The British Pregnancy Advisory Service, which performs about 25 percent of all abortions in England, wants to push back the limits on abortions performed at 20 weeks of pregnancy.

BPAS argues that some women don’t find out they are pregnant until after 20 weeks of pregnancy, even though pregnancy tests can show results much earlier.

"We’re going to argue that there are very good reasons why women require abortions up to the legal time limit," said Ann Furedi, director of BPAS.

The Society for the Protection of Unborn Children (SPUC) objects to making late-term abortions easier to obtain.

Paul Tully, SPUC general secretary, said it was disingenuous to suggest expanding the late-term abortion law because “BPAS is already under investigation regarding serious allegations that they have been complicit in illegal late abortions."

Tully refers to a newspaper investigation where a British doctor admitted to arranging for the abortion of a woman who was more than 30 weeks pregnant at an abortion facility in Spain. News of other illegal abortions last month prompted the British government to investigate and pro-life groups to cry foul.

Saroj Adlakha told the London Telegraph newspaper that she coordinated an abortion for an 18 year-old woman in Barcelona, Spain on the advise of BPAS.

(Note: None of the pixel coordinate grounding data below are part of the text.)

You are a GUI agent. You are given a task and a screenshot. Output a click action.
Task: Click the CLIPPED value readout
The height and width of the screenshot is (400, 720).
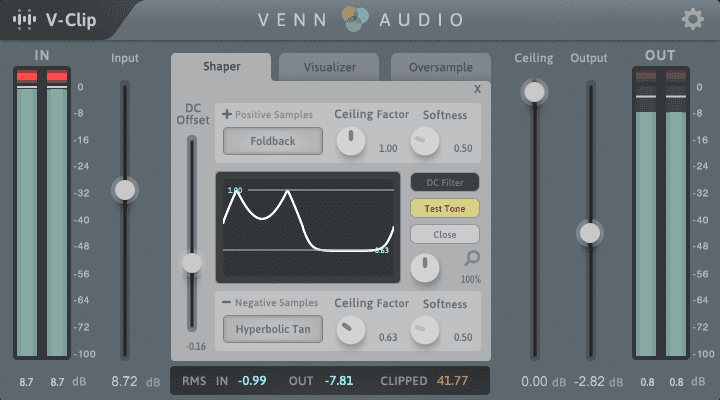[453, 381]
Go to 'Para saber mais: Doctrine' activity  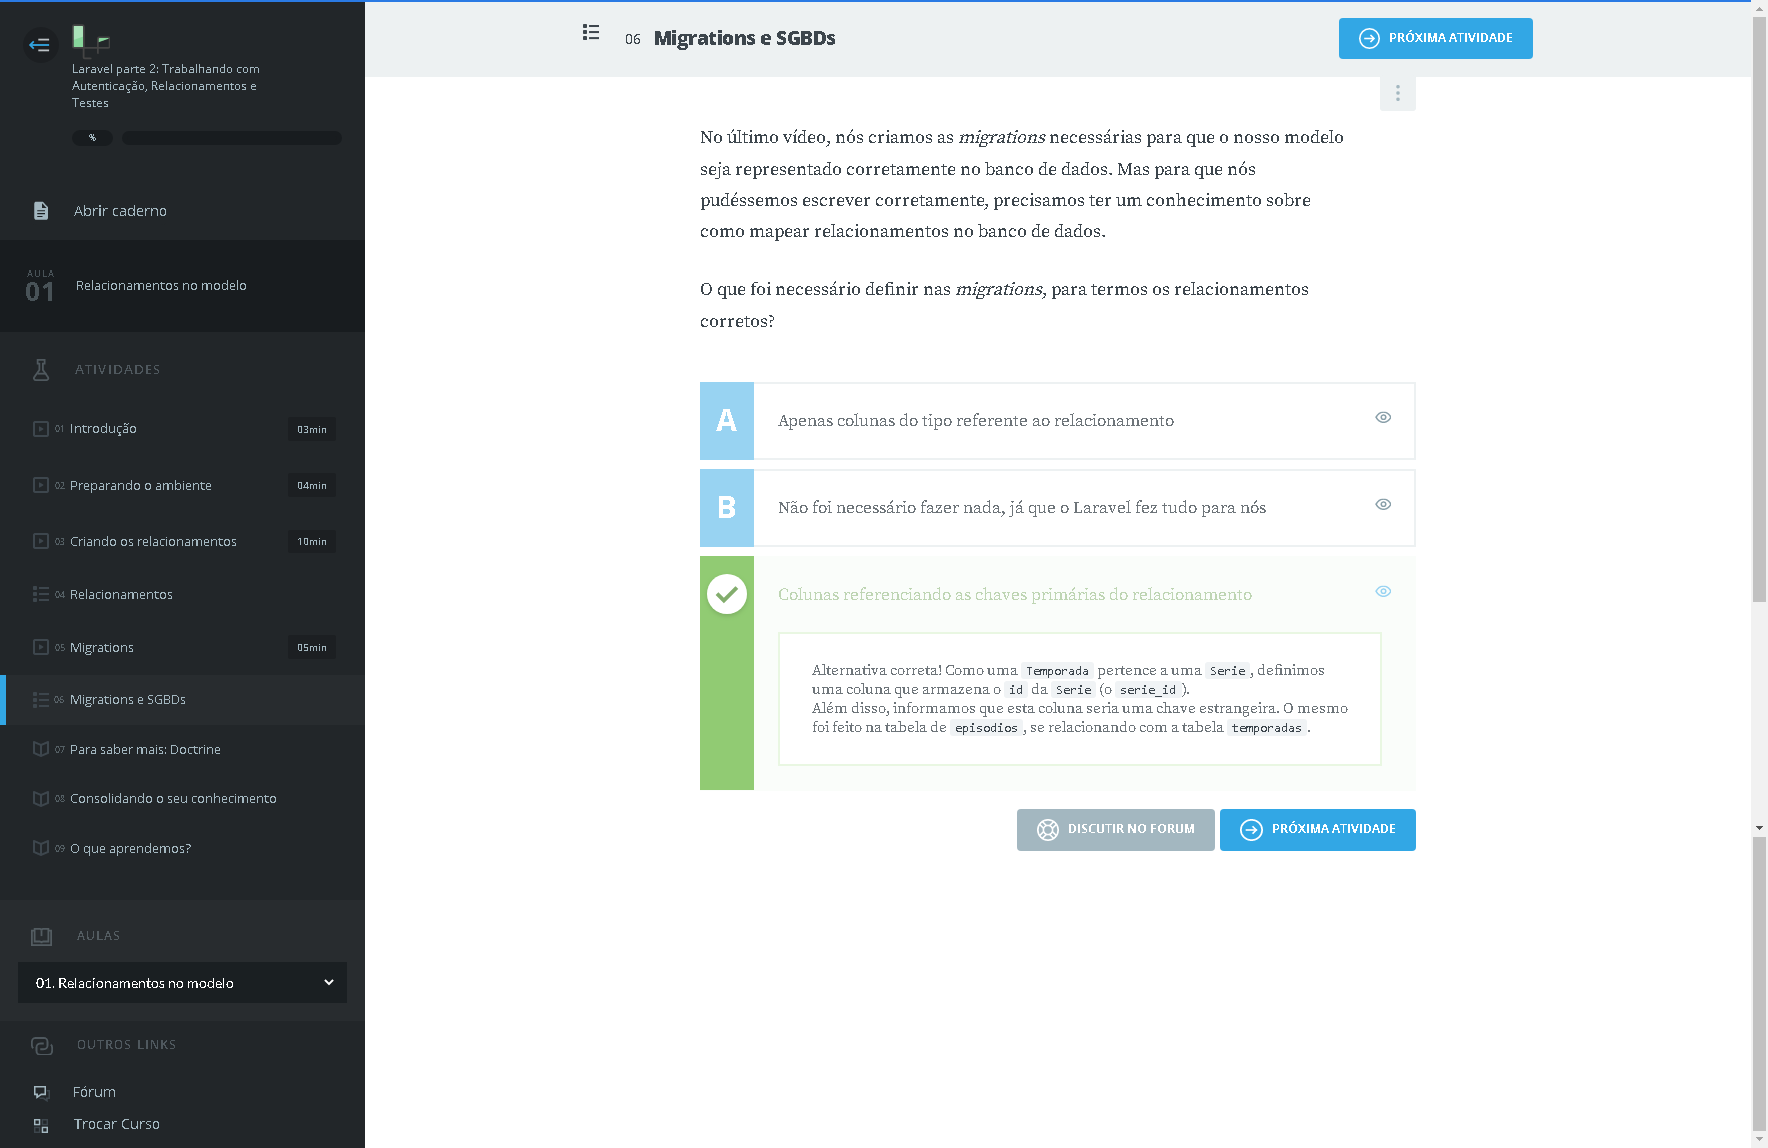click(145, 750)
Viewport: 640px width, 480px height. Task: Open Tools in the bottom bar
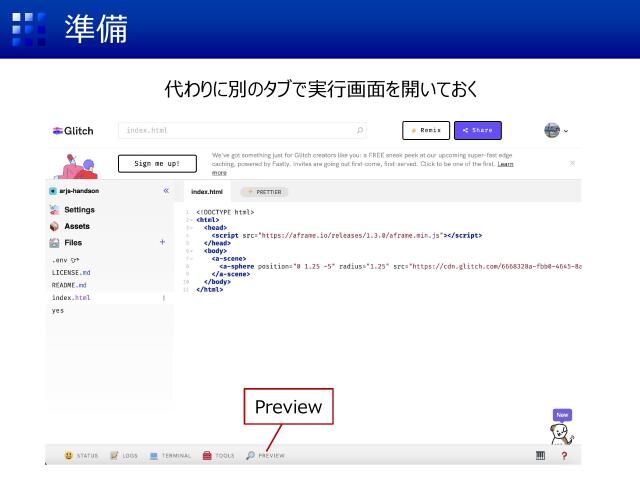(x=218, y=455)
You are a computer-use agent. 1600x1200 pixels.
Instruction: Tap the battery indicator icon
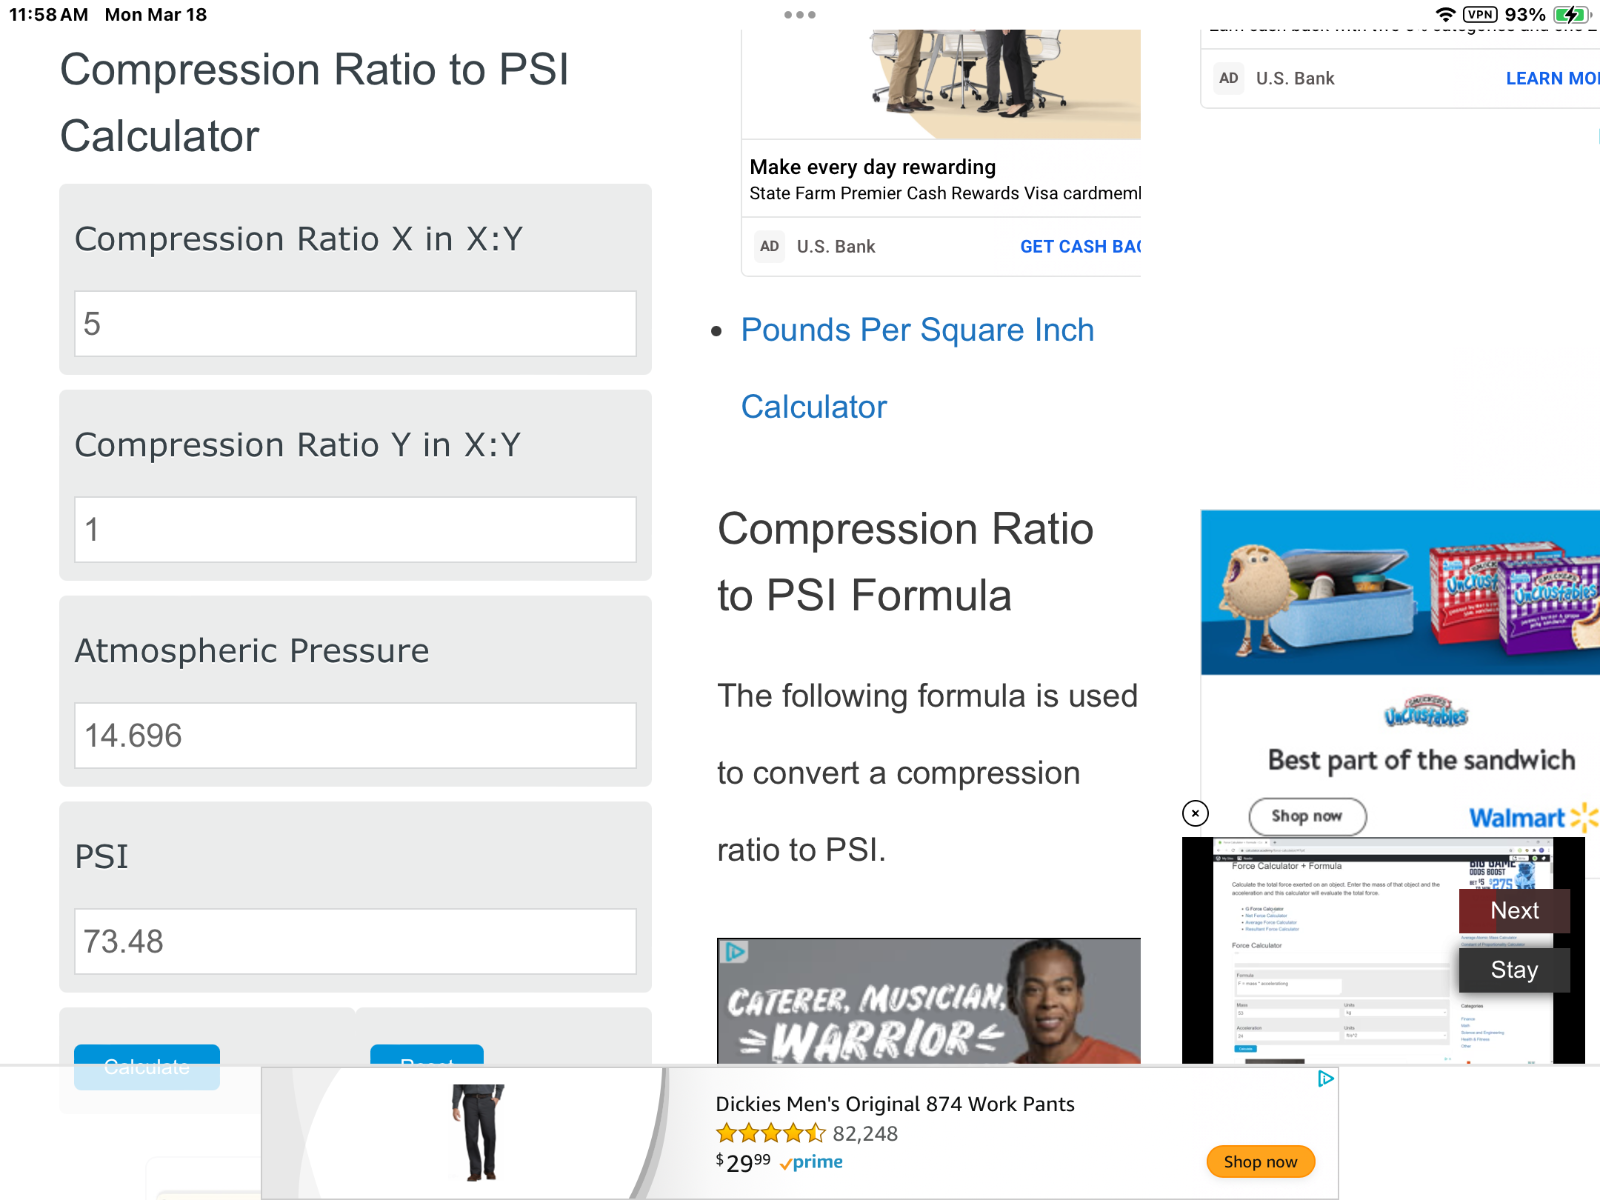pos(1572,15)
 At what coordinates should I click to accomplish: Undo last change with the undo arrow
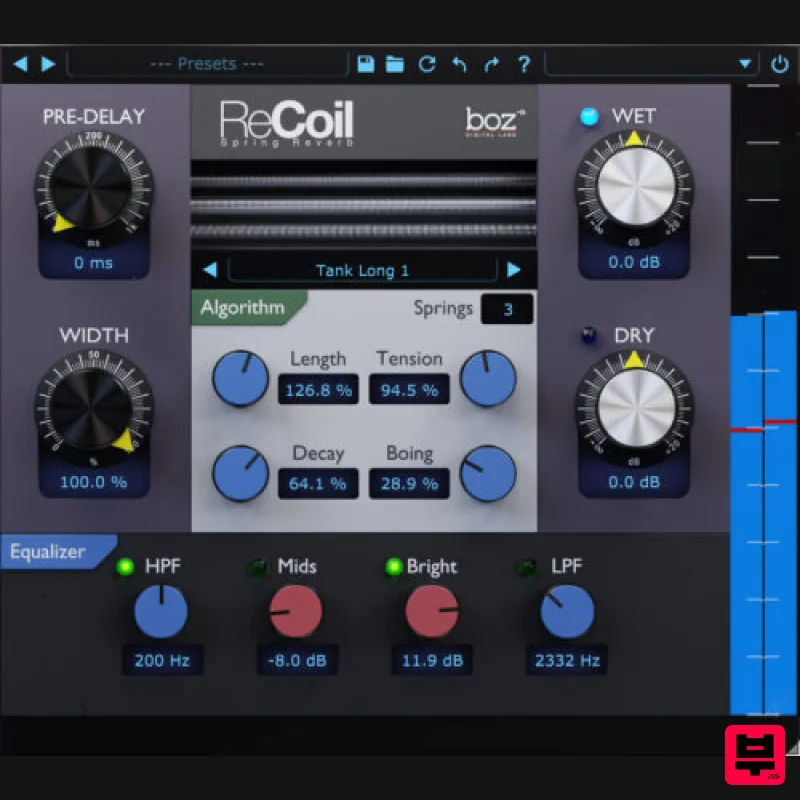(459, 64)
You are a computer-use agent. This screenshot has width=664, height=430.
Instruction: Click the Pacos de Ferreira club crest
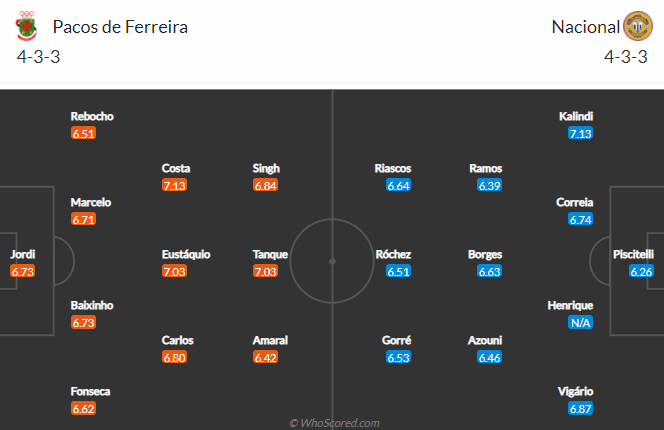point(26,26)
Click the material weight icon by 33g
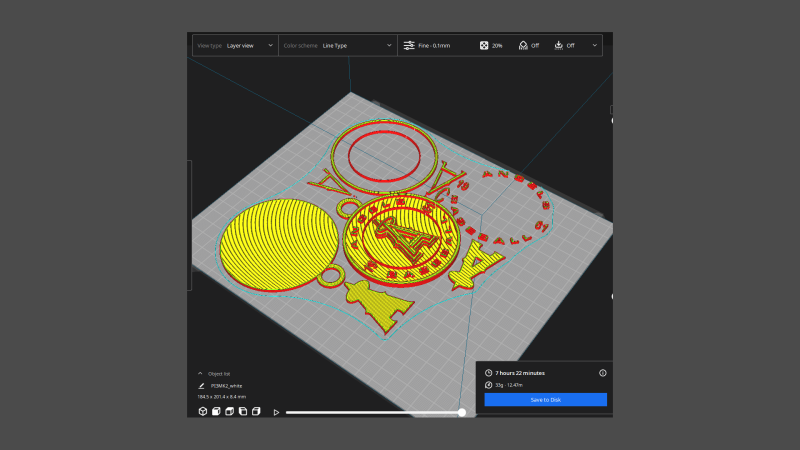The width and height of the screenshot is (800, 450). point(488,385)
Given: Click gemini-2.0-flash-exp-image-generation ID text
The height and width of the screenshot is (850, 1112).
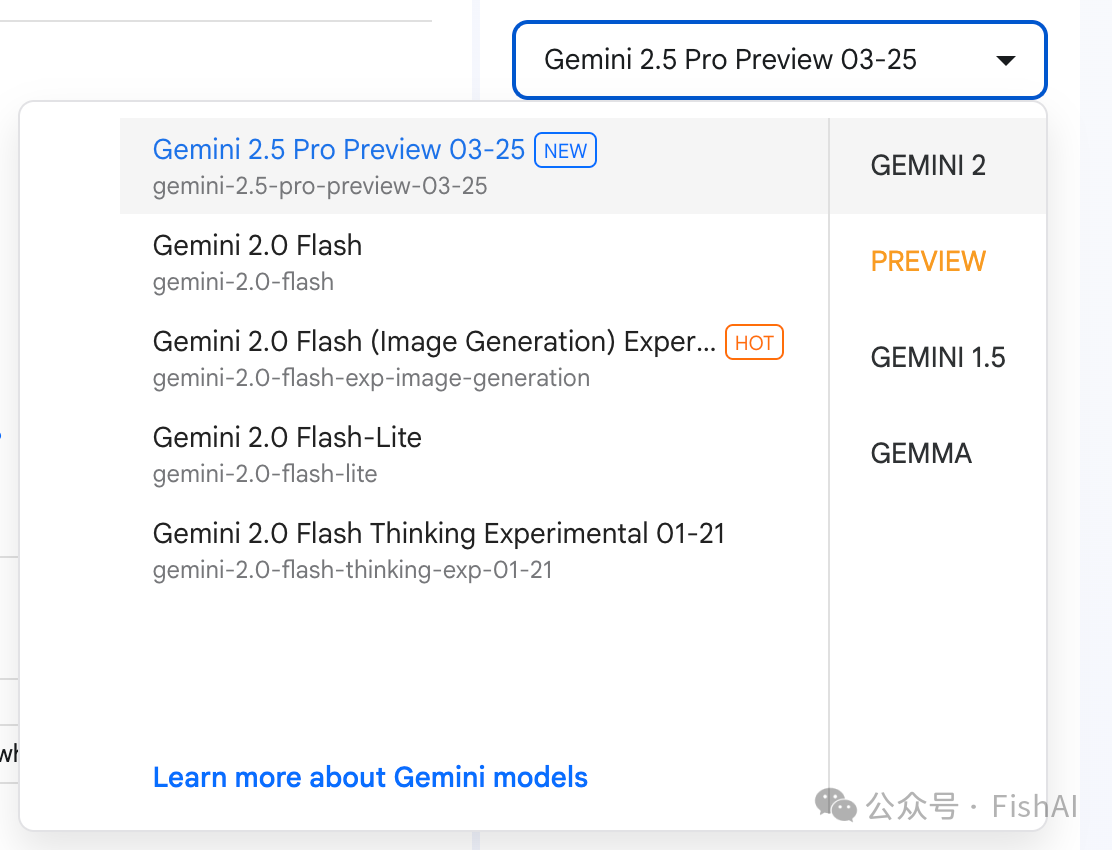Looking at the screenshot, I should click(x=371, y=378).
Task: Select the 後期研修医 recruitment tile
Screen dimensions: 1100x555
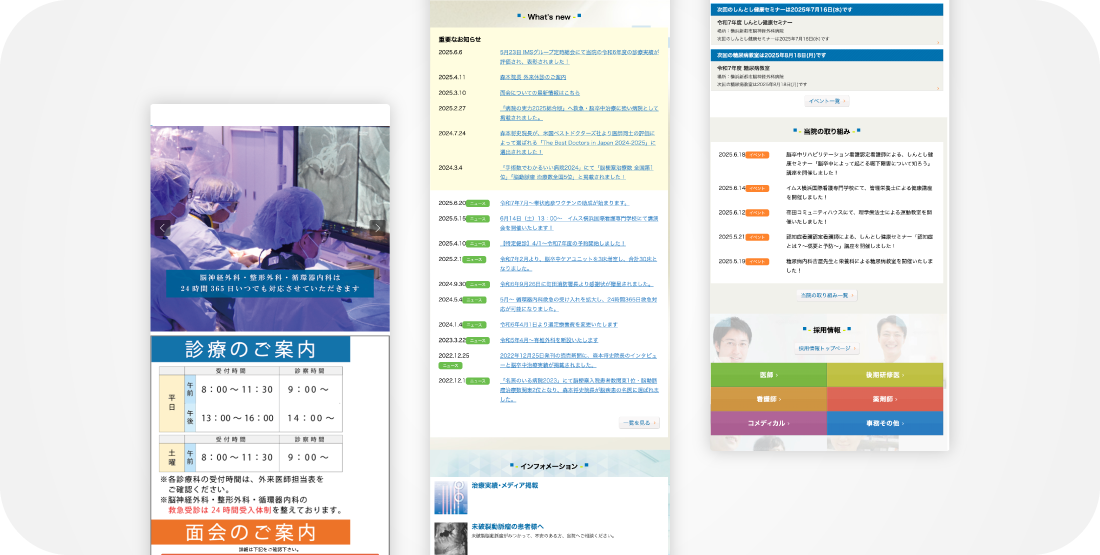Action: coord(884,375)
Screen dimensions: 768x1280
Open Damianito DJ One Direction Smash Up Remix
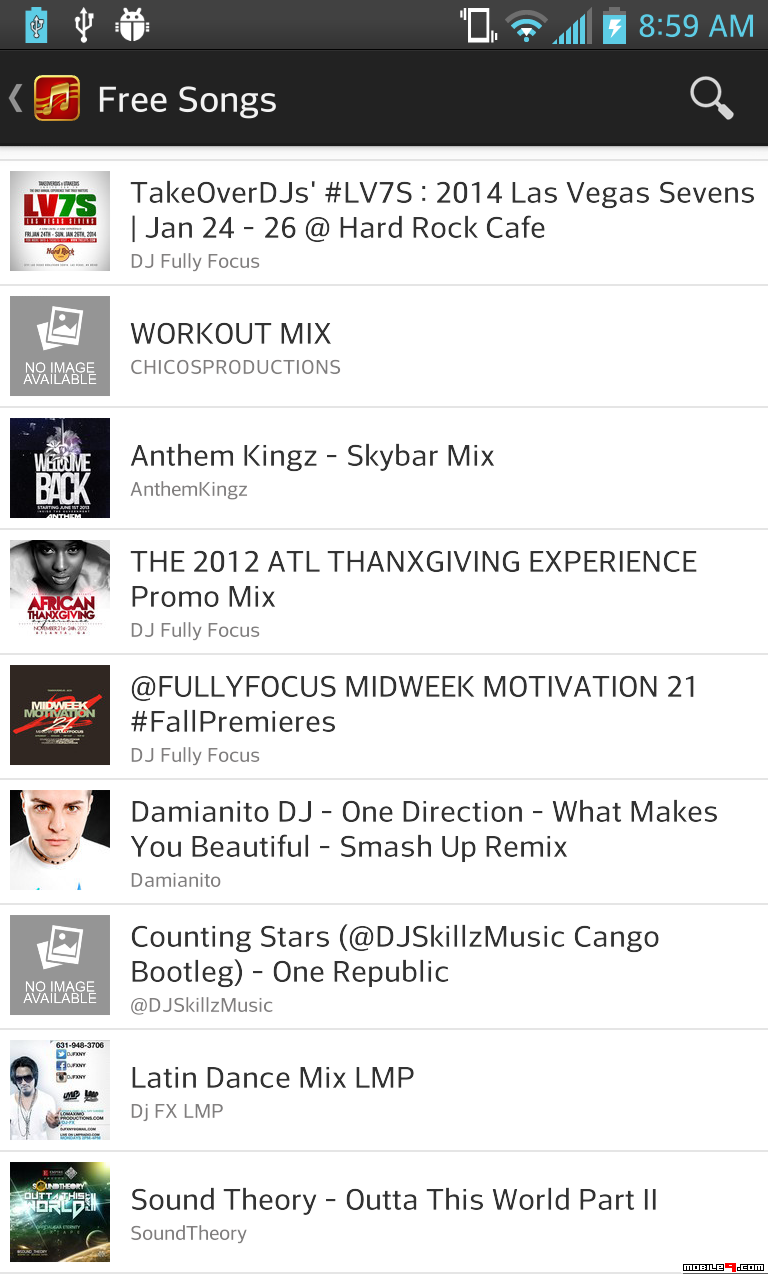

In secretly taped video footage recorded by the London newspaper, Adlakha is shown lying to a hospital over the telephone, claiming to have a patient "in severe pain" in order to obtain information needed from the British government to send the woman to Spain.

The Telegraph also reports that very late term abortions, as much as 32 weeks, are being performed undercover.

“For BPAS to suggest that late abortion should be more readily available is rather like someone accused of theft saying that shoplifting should be made easier," Tully said.

"In law, abortions are supposed to be done only for medical reasons: BPAS has been flouting the law for many years," Tully added.

Despite the investigation and outrage it has produced, BPAS said the issue is women not being able to have abortions late in pregnancy.

"The real scandal of late abortions is that women well within the legal time limit cannot access services because there are too few providers," BPAS’s Furedi said.

Furedi said her abortion business turns away more than 100 women every year because it is too late to perform a legal abortion.

Tully said his group is concerned that BPAS is ignoring the medical damage such late-term abortions can have on women. He noted abortion has been linked to infertility, breast cancer, sleeping disorders, and alcohol and substance abuse.

“Their insensitivity is all the more crass given the serious damage inflicted on many women by abortion," Tully explained. "BPAS seems ready to subject ever more women to these risks, disregarding the medical as well as legal drawbacks of abortion."

Less than 3,000 abortions out of 20,000 are carried out after 20 weeks of pregnancy in Britain.